Republican Senator Jeff Flake of Arizona filed a resolution on Tuesday to repeal a set of rules approved last October by the FCC that protect consumer information from internet service providers and third parties.
The motion had the support of 21 Republican Representatives, and the Senate is currently reviewing it. This action follows FCC Chairman Ajit Pai’s efforts last week to halt a new guideline that would make your data more secure.
The Commission has been a controversial government entity even during the Obama era, in which Tom Wheeler held the top seat and spearheaded a revolution to protect consumers and respect their privacy on and offline.
Which are the rules the FCC wants to repeal?
Ultimately, the new FCC intends to create a more competitive environment for companies to foster innovation and a more dynamic service market. For this to happen, there needs to be less regulation, according to their vision.
Chairman Ajit Pai and other Republican commissioners sat on the table back when Wheeler called the shots and saw their votes not make any difference when it came to passing new laws.

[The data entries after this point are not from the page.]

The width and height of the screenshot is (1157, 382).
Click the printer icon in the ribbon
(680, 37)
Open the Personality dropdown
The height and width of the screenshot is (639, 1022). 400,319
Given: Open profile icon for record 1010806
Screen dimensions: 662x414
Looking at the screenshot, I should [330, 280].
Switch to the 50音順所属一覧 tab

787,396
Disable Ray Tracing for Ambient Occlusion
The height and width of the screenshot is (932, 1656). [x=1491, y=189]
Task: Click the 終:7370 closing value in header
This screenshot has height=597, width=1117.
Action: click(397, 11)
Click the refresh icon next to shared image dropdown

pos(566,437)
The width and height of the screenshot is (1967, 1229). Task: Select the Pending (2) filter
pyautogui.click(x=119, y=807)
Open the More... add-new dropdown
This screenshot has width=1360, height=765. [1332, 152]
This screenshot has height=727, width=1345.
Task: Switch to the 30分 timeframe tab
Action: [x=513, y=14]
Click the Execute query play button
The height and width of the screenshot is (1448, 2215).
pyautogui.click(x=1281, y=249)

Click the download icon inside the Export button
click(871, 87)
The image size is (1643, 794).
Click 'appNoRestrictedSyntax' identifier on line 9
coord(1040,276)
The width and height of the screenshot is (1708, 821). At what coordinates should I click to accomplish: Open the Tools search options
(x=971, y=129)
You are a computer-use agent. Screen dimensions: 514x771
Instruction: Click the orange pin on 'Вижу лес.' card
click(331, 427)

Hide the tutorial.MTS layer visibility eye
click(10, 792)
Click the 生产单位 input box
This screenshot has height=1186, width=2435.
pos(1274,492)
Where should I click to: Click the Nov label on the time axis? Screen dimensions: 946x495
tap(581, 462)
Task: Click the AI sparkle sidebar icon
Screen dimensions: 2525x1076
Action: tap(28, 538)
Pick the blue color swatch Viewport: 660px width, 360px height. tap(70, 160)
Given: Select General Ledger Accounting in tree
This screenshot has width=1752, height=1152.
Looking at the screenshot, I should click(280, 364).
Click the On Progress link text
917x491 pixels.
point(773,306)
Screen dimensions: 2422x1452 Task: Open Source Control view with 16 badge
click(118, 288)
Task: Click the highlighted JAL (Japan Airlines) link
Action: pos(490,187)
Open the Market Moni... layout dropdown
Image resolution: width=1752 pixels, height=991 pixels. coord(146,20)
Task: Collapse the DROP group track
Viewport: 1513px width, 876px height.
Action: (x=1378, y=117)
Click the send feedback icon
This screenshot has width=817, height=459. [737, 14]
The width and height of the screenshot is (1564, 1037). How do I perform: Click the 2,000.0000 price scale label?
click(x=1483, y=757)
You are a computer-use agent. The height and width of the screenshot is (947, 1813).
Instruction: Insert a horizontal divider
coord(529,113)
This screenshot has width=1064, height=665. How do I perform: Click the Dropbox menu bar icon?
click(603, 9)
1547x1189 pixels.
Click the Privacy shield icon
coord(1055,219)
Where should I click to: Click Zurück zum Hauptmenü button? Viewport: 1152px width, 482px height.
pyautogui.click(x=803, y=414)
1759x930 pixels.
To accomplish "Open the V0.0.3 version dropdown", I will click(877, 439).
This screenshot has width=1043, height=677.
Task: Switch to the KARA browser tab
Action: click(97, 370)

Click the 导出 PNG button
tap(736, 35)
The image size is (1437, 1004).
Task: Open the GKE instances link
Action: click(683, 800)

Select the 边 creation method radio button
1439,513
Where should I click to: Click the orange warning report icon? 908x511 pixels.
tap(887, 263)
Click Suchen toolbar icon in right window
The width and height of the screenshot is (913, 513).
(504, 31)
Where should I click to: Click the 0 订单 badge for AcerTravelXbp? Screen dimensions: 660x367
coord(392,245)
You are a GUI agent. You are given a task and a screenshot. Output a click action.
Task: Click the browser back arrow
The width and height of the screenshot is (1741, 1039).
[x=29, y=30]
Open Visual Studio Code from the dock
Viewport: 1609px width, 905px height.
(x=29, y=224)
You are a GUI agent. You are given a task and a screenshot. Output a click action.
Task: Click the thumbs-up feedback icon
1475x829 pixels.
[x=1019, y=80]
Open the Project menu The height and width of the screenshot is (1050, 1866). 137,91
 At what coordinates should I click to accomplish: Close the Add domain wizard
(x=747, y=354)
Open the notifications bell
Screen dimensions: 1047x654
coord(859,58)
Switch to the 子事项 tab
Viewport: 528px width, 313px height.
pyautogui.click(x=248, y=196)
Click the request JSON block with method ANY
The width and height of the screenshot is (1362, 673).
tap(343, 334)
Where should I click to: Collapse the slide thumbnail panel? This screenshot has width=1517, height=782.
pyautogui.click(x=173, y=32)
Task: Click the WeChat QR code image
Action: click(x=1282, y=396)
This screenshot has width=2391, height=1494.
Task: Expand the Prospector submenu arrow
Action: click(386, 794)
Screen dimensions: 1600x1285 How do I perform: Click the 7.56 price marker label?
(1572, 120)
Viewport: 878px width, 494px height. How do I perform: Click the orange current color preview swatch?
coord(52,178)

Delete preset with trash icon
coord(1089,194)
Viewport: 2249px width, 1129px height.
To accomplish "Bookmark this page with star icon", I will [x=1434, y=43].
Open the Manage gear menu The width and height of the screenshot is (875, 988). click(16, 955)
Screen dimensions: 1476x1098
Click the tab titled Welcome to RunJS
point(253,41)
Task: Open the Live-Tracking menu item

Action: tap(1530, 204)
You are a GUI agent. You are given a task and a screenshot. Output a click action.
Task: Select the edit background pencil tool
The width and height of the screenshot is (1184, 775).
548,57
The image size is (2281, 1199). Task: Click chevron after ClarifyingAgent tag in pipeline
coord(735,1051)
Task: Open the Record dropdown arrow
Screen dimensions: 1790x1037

Now, the new chief of the FCC wants to dismantle the legacy of the old Commission starting backward. The most recent rules to come into effect were October’s set of guidelines, which forced service providers to notify users when they used or shared their information.
Companies had to send a notice to consumers about their intentions, and they were also required to let people opt in or out of certain services like newsletters that relied on personal information storage and use.
In the end, the new FCC may end up repelling even 2015’s net neutrality act, a groundbreaking document that reclassified the internet as a utility in the U.S. and subjected it to regulation under the Commission.
Why does the FCC want to kill online privacy?
Letting go of the grip that they have on broadband companies, mobile carriers, and other service providers would mean these firms get to use people’s information for commercial purposes.
Consumers may start to see a more aggressive approach from the companies they’re subscribed to, which could, in turn, begin targeting them with the dedicated advertisement based on collected data.
Republicans in Congress are relying on the Congressional Review Act to kill the old rules, but luckily this process takes a while and Democrats are fighting it tooth and nail.
Almost every major tech company with a finger dipped into online services could benefit from these changes, but overturning regulations currently in place could also bring back old practices like data caps and throttling to your connected devices.